Home shaving
home grooming

       Different Strokes

 In 1903, King Camp set out to perfect the disposable razor blade. How successful he was will be apparent when you learn his last name: Gillette. Home shaving has led to the demise of the barbershop shave, but Gillette originally offered his idea to barbers. Unfortunately, they scoffed at the idea, incredulous that home razors could ever replace the shaving parlour.

       Barbers later did partner up with suppliers, presaging the shops of today, when supplies may take up half a salon. The carton for Vaseline Hair Tonic included a coupon for 25 cents off a haircut when presented to your barber. The in-store display featured a barber shop motif with a flashing barber pole and the current prices: 59 cents for Vaseline Hair Cream, and 79 cents for tonic. "Get Vitalis today," urged a 1950 magazine ad, "at any drug counter or barber shop." "Like to try Kreml?" asked another hair tonic ad, "After your next haircut, ask your barber for the Kreml application."

       Without the morning migration to the barbershop for the daily shave, men were left to figure it out on their own. Some stropped and honed and braved the straight edge, but increasing numbers tried out King Camp's creation, and injector blades eventually showed up next to the Vitalis in barbershop sale counters. Likewise the lather. The sloshing of mug and brush gave way to new aerosol "shave bombs," and electric shavers became increasingly sophisticated. Each method had its merits. Electrics were fast and easy, but they didn't cut close and razor burn meant you needed pre- and after shave lotion. Single-edged razors shaved close and clean, but getting the knack could be tricky, and blades soon lost their edge.

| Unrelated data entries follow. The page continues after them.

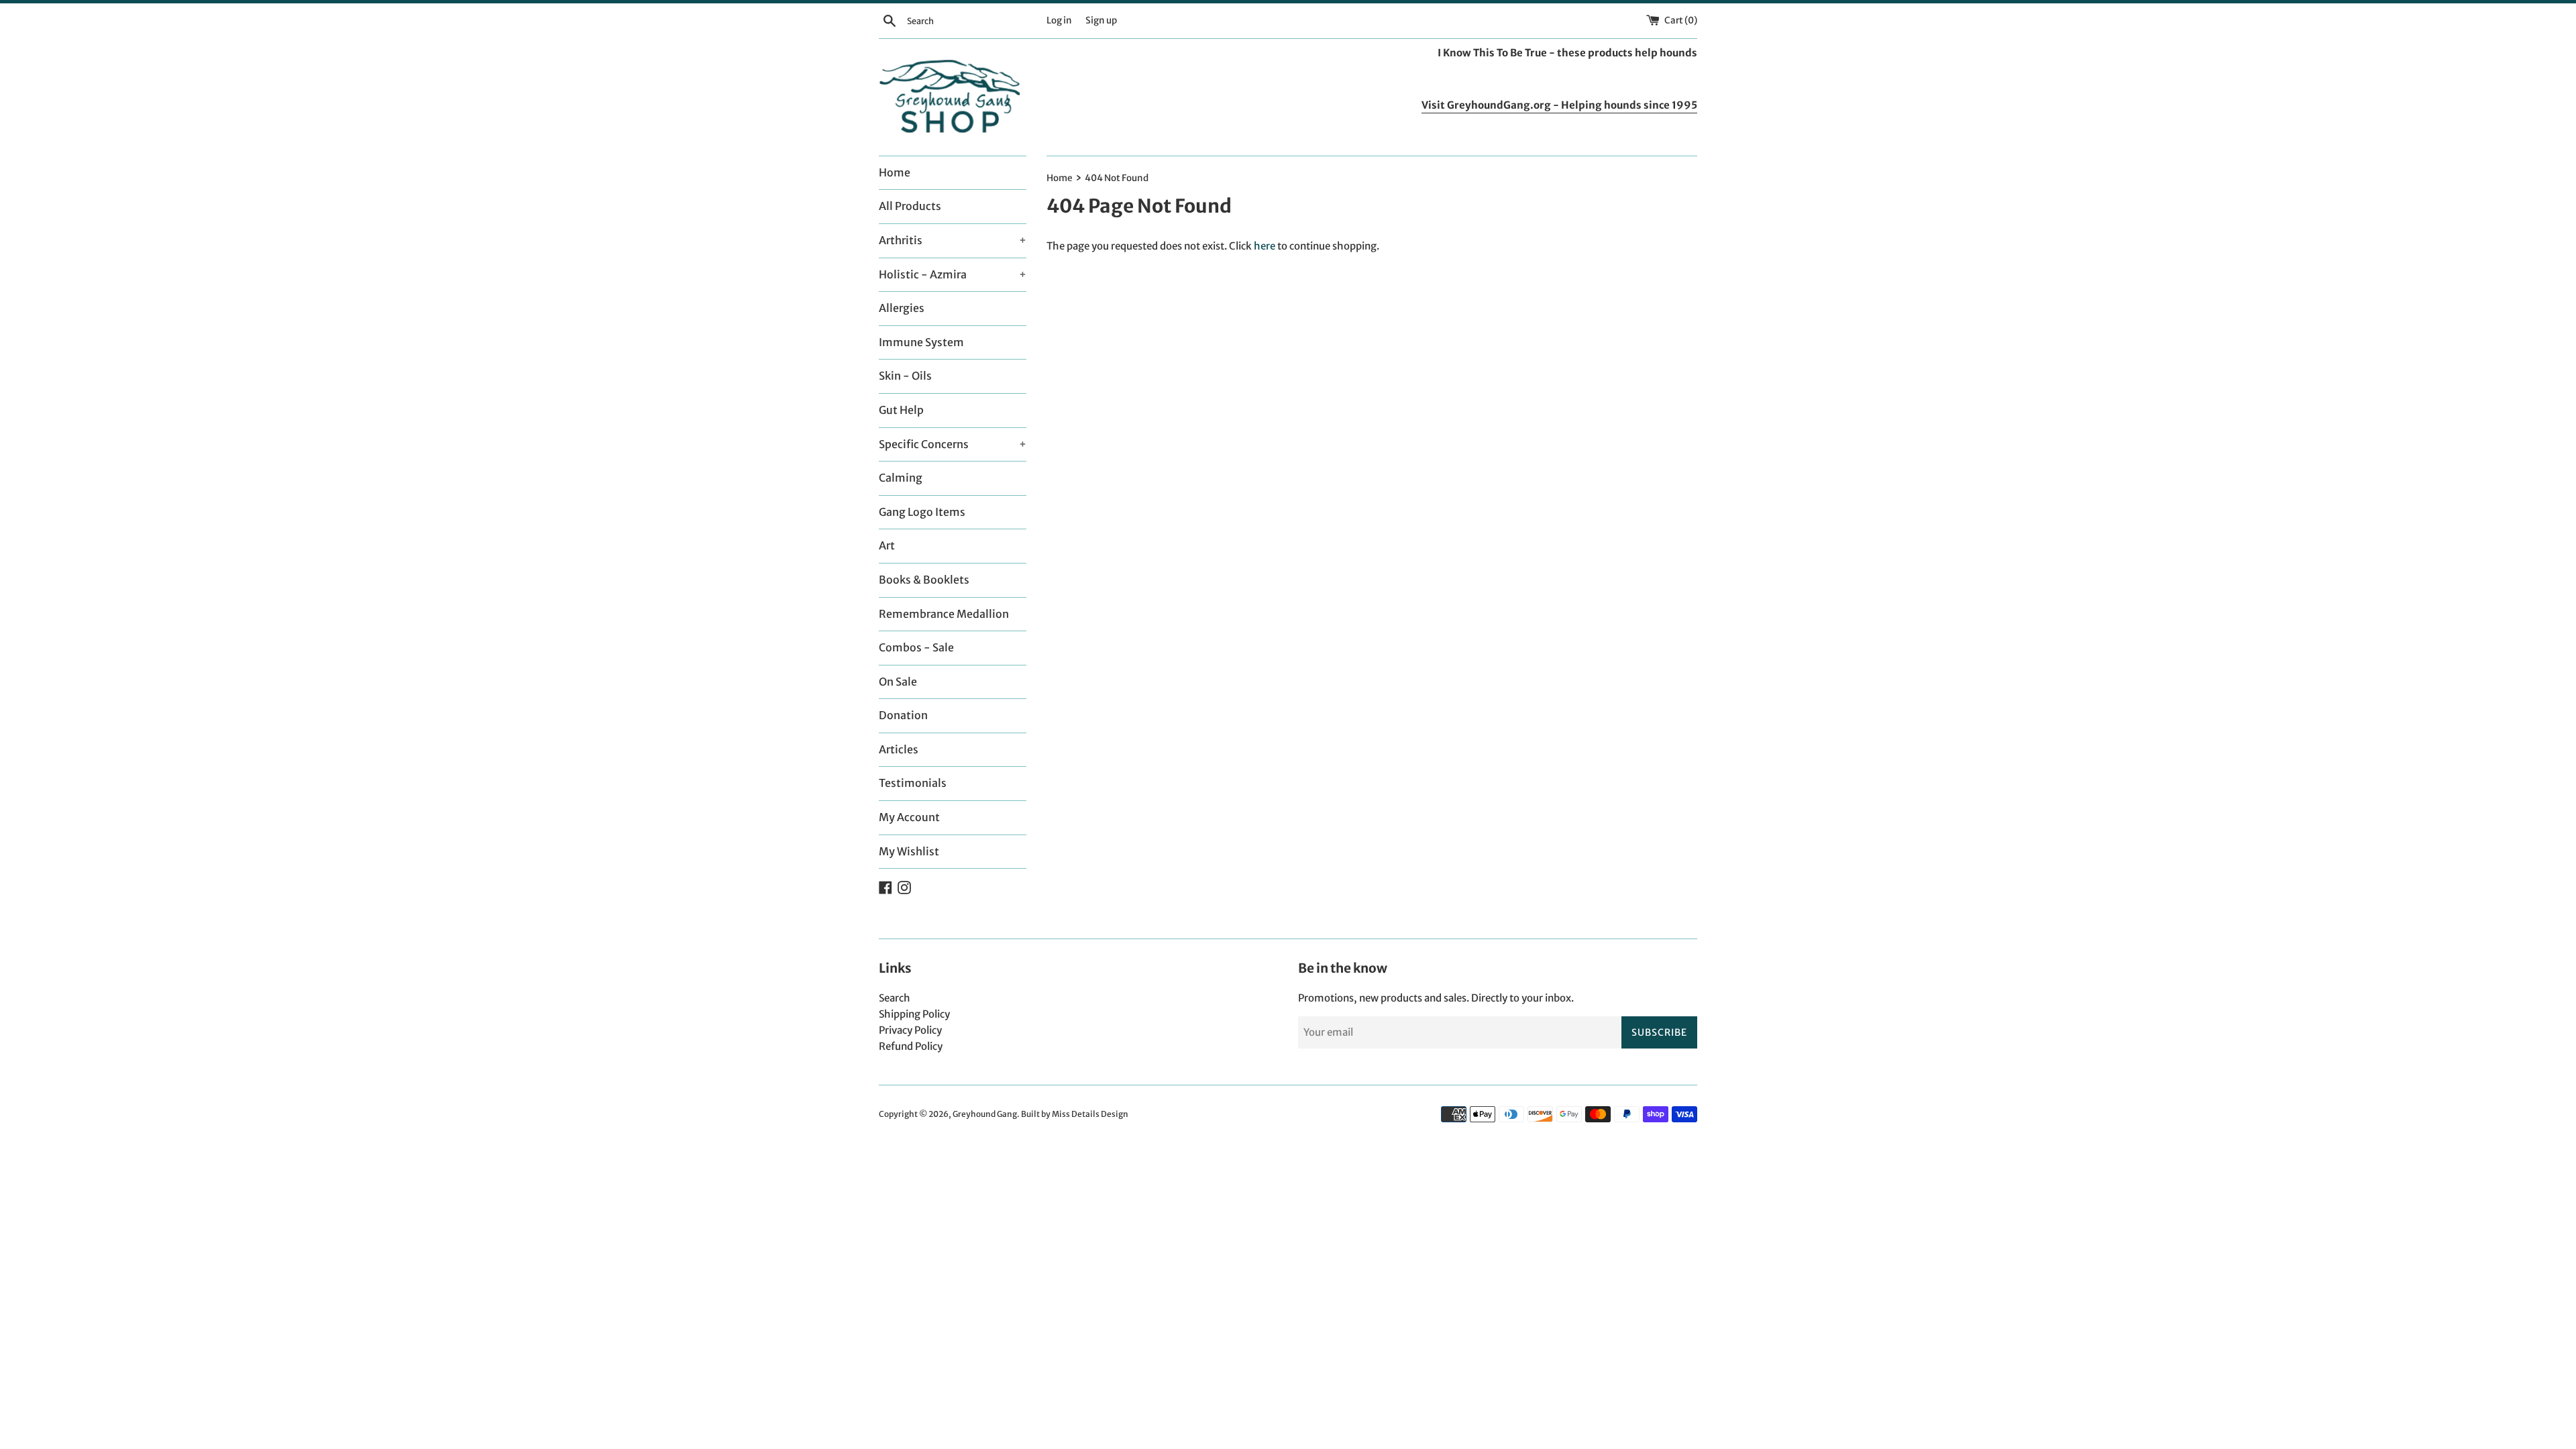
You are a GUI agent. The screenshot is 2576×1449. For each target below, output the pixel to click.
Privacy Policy (910, 1030)
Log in (1059, 20)
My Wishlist (909, 851)
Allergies (901, 308)
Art (887, 545)
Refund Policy (911, 1046)
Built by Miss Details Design (1074, 1114)
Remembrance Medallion (944, 614)
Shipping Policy (914, 1014)
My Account (909, 817)
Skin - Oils (905, 375)
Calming (900, 477)
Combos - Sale (916, 647)
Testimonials (913, 783)
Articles (898, 749)
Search (894, 997)
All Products (910, 206)
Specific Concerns (952, 444)
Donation (903, 715)
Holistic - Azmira (952, 274)
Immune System (921, 342)
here (1264, 245)
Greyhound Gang (985, 1114)
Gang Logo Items (922, 512)
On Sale (898, 681)
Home (894, 172)
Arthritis (952, 240)
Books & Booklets (924, 579)
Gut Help (901, 410)
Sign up (1101, 20)
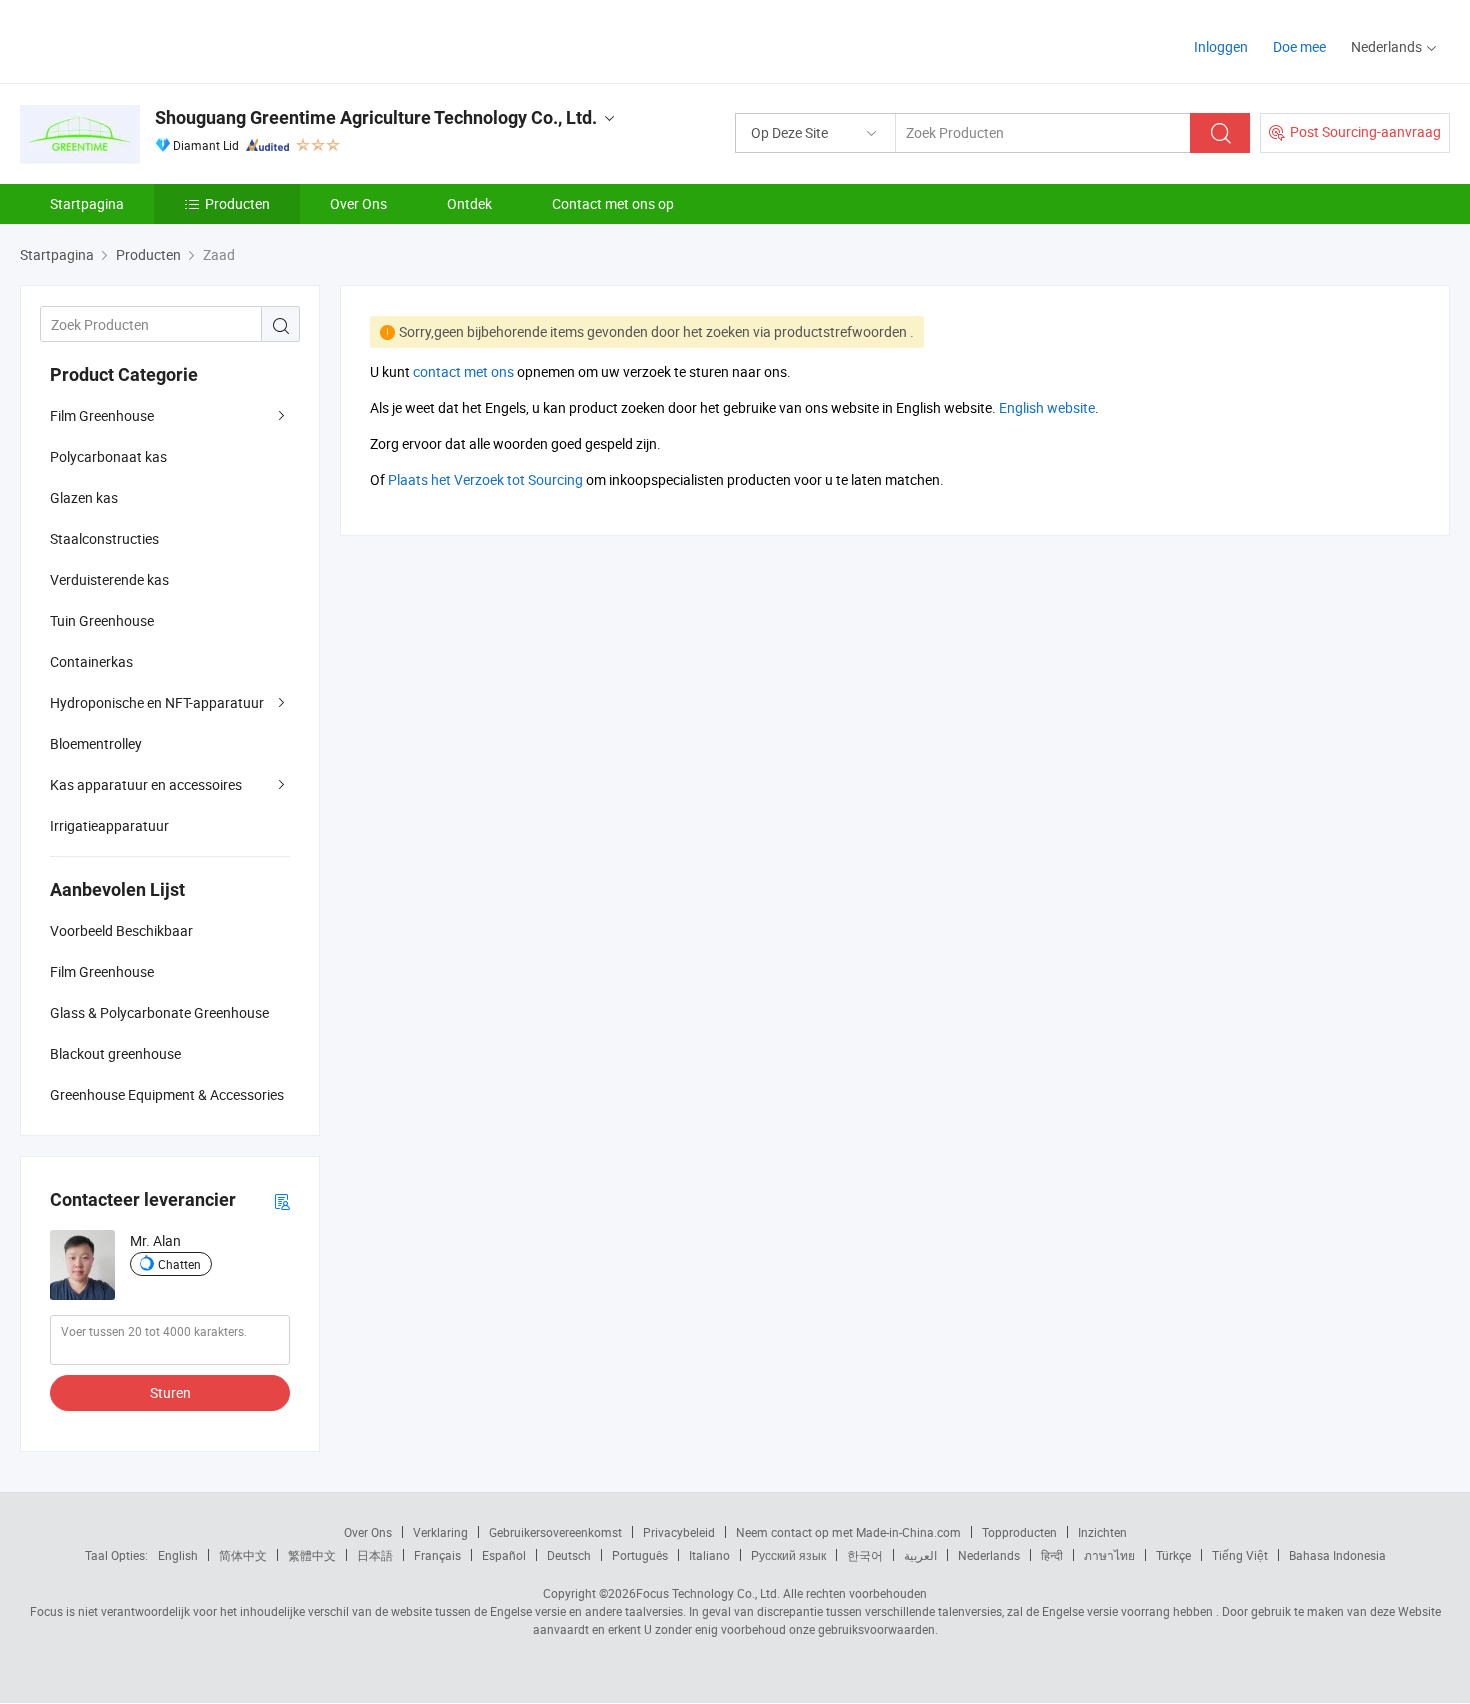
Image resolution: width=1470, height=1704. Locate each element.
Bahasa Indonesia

Shave bombs were simple and didn't require a brush, but no denying the delight of a mug of lather, and the traditional warm shave.




      Some Like it Hot

   Injectors evolved into cartridge razors, and single blades increased to two, three and four. Blades got sharper and lasted longer, approaching ever closer the elusive goal of a "barbershop shave." Electrics aside, a shave consisted of two things: shave cream and blades. Finally, an invention came to sell both: the home lather machine. The multitude of daily shavers welcomed this great, good idea as a godsend, but early machines proved less than ideal. Shick made one that required special shaving cream cartridges which, after the unit went off the market, proved impossible to obtain. One Gillette model won a design award for its modern styling, but the unit proved difficult to clean. Another Gillette design could use any standard shaving cream can -- except Foamy, Gillette's own brand.

       The worst machine was probably the Eclipse, distributed by Conair, in which the "hot" lather could best be described as lukewarm. But after having made the worst machine, in 2003, they surprisingly made the best. The Conair Hot Lather Machine was the soul of ingenuity, and its engineers had overcome all the problems that had plagued home machines in the past. Previous machines were open on the bottom, and the cans frequently fell out. Conair's machine used a reversible bottom to accomodate 11 oz. or 14oz. cans.  "Shake before using" it said on a shaving cream can, but there was no way to shake the lather in the machine, so the lather lost its fizz. Conair's solution? Shake the machine.

       With the Conair machine, you can use your favorite lather brand. This pleases users; now their favorite brand is hot lather. It also pleases Gillette, Colgate, and Barbasol, whose own products are now enhanced when used with the "value-adding" Conair machine. Likewise, razors. A hot shave is a powerful incentive for a blade razor over an electric. In fact, electric shaver manufacturers were the only ones left out of the equation. Until now. Early wet-dry shavers were cumbersome and innefective. But Panasonic, with its linear shavers, took wet/ dry shaving to the next level, and other companies have added "wet" to their "dry" lines. Electrics have started to include such "wet" features as lotion dispensers on their dry models. Gillette has raised the bar again with its battery-powered Power M3, a mutation of the Mach III with features of an electric wet/ dry shaver.